Dersim Araştırmaları Merkezi, İliç’te yaşanan facia nedeniyle açıklama yaptı. Açıklamanın tam metni şöyle:
Erzincan’ın İliç ilçesinde 9 emekçinin toprak altında kalmasıyla sonuçlanan facia; göz göre göre geldi. Dersim coğrafyasının bir parçası olan Erzincan’da doğayla, insan ve canlı yaşamıyla oynanarak yapılan sömürgeci madenciliğinin önüne geçilemeyen kâr hırsı, bir kez daha coğrafyamızda canlının, toprağın ve yaşamın ne kadar değersiz olduğunu gözler önüne serdi. 21 Haziran 2022’de siyanür içerikli solüsyon taşıyan boru hattının çevreye zarar vermesiyle suçları gizlenemeyen Çöpler Altın Madenine yönelik iktidarın ‘görmezden gelen’ tavrı ve doğaya karşı işlenen suçu ‘para cezasıyla’ geçiştiren tutumu akıllardadır. Dönemin Çevre ve Şehircilik Bakanı ve şu anda AKP’in İstanbul Büyükşehir Belediye Başkan adayı Murat Kurum’un Çöpler Altın Madeninin kapasitesinin artırılması ve ÇED olumlu kararı da tarihe düşülmüş bir nottur.
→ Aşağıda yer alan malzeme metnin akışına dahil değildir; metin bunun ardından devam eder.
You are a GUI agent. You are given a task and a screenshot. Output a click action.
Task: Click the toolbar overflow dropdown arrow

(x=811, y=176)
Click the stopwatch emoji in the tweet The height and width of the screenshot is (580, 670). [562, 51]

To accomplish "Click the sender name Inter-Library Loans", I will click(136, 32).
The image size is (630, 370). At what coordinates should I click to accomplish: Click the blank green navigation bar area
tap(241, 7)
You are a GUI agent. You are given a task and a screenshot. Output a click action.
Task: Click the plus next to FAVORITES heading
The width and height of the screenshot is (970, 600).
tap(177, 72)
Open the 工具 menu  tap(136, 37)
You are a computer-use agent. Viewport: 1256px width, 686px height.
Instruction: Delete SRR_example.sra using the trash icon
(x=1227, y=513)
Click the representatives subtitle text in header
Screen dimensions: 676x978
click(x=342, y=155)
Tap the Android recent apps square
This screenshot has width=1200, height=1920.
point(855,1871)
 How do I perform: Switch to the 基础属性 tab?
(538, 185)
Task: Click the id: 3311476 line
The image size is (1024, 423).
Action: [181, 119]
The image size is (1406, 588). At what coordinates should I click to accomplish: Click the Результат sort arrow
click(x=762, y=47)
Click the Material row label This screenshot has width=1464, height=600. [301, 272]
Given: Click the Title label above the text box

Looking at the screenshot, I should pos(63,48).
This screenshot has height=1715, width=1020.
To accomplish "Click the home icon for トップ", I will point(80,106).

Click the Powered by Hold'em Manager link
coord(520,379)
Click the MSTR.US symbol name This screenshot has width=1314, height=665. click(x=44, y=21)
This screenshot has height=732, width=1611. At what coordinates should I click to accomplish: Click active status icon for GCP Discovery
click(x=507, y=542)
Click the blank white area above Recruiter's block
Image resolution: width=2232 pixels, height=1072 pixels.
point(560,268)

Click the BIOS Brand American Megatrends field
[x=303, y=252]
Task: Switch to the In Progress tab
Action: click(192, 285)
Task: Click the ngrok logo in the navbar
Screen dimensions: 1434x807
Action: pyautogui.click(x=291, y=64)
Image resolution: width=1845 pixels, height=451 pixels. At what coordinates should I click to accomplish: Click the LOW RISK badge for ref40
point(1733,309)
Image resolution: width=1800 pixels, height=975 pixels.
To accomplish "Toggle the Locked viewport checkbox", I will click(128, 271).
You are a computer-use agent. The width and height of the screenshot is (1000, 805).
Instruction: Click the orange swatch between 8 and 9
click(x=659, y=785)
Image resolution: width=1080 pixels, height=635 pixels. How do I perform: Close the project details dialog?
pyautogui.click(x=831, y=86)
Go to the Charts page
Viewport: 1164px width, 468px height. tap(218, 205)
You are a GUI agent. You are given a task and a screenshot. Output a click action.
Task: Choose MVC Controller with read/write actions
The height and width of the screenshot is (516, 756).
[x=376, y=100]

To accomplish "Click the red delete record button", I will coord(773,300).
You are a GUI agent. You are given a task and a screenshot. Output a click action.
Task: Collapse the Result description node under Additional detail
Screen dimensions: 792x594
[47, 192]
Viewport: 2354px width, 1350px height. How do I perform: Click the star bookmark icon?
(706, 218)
Faaliyete girdiği 2008 yılından itibaren birbiri ardına ortaya çıkan çevresel felaketlerle sıklıkla gündeme gelen Çöpler Maden alanı; çevre üzerinde yarattığı tahribatlar, siyanürlü altın madenciliği yönteminin barındırdığı risklerin yanı sıra artık doğrudan insan hayatını hedef alan bir mezarlığa dönüşmüştür. Bu proje faaliyete başladığı ilk andan itibaren doğal çevrenin tahribata uğramasına, tarımsal faaliyetler ile hayvancılığın zarar görmesine yol açan; yürütülen sömürge madenciliği ile ülkemizin kaynaklarının yabancı şirketlere aktarılmasına yol açan bir projedir. Çöpler Altın Madeninde kullanılan zehirli siyanür nedeniyle coğrafyamızı güzelleştiren çiçeklerimiz, bitkilerimiz, ağaçlarımız, ormanlarımız, sudaki balıklarımız, gökyüzündeki kuşlarımız, dağ keçilerimiz, cemi cümle canlılarımız ve bizatihi yaşamlarımız tehlike altındadır.
Dersim Araştırmaları Merkezi olarak; İliç’le yetinmeyen ve gözünü Dersim’in köylerine de diken Anagold Madenciliğin faaliyetlerinin durdurulmasını, vahşi madencilik faaliyetlerine son verilmesini istiyoruz. Başta İliç halkı olmak üzere, Dersim halkını ve Dersim’in bütün sivil toplumunu ve yerel yönetimlerini sömürge madenciliğine karşı topraklarını, insan yaşamını ve doğadaki her canlıyı savunmaya davet ediyoruz.